Bitcoin recorded the biggest drop in its history. It stems from misleading information and massive sales by recent BTC buyers.
Difficult to dispute. Week 21 was historic for Bitcoin, but for negative reasons. Since the end of 2020, the value of BTC had accustomed investors to rave reviews. This time, the record is of a different nature.
The market has not experienced such a disengagement since the March 2020 liquidation and the onset of the Covid-19 pandemic. Result: Bitcoin lost just over $ 28,000 in value, falling back to $ 31,327.
Investors caught in panic
The fundamentals of Bitcoin remain there nonetheless. For Glassnode, this fall is above all the consequence of FUD (fear, uncertainty and doubt). False or catastrophic information would explain the panic among investors.
“Price action was heavily influenced by what can only be described as’ FUD-bath ‘, with topics drawn from all chapters of the Bitcoin Critics’ Handbook,” comments Glassnode.
The consequences are heavy. The dollar value of realized losses on BTC peaked at $ 4.53 billion on May 19. ” This figure is more than 300% higher than the previous peaks of March 2020 and February / April 2021 and marks the peak of a total realized weekly loss of $ 14.2 billion. ”
However, these losses do not affect all Bitcoin holders. The first affected are thus the recent purchasers of BTC (during the last 6 months). Token holders for 1 to 3 years have suffered less losses.
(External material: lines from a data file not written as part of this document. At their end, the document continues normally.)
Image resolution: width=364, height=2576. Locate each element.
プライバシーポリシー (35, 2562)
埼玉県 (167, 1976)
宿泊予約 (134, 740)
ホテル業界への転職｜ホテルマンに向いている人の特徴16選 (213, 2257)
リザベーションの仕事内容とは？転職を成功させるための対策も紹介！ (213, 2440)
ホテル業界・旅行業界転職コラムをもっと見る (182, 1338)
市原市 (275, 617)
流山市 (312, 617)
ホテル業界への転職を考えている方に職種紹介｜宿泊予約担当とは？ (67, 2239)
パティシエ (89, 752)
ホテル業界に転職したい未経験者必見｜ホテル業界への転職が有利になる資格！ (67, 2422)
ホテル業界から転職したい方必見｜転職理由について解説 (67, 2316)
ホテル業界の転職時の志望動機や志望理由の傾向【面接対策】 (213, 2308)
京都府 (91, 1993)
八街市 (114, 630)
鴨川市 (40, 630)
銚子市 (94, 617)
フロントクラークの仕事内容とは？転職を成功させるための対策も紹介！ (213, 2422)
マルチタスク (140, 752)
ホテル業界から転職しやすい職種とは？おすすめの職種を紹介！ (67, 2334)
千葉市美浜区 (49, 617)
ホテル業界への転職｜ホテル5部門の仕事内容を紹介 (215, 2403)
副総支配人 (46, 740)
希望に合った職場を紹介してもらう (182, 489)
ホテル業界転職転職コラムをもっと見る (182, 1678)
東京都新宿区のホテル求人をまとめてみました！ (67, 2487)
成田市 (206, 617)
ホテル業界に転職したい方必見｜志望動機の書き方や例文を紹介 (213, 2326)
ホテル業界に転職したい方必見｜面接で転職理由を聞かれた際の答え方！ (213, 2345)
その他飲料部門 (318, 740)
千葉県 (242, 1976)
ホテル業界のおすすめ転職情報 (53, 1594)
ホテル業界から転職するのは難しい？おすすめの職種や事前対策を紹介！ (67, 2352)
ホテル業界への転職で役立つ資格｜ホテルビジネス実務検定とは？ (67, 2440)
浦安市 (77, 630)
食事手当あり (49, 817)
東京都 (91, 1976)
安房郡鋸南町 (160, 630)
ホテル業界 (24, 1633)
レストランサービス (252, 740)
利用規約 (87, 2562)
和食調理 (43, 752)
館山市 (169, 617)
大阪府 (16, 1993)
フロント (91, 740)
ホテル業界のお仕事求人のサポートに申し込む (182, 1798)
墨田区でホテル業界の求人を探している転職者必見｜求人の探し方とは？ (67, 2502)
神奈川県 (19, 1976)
The number of BTC whales is increasing
The “expenditure on parts from 1 to 3 years was significantly less and decreased as a proportion of total activity. This suggests that the former owners did not panic sell or rush for the release. “
In fact, Decrypt notes, the number of big whales – wallets containing 10,000 or more bitcoins – was increasing over the period. This number increased from 85 to 90. Bottom line: The fall in the price of BTC was the opportunity to accumulate more tokens.
However, the value of Bitcoin must rise to avoid further losses, which are still unrealized. Glassnode estimates that about 9.0% to 9.5% of total market capitalization ($ 700 billion) is unrealized loss. This equates to $ 65 billion.
“Although this is a historic sell-out event, relative to the size of the market, the value of the underlying positions on the chain is actually relatively small. We can compare this to relative unrealized losses of 44% in March 2020 and over 114% in November 2018, ”Glassnode nevertheless points out.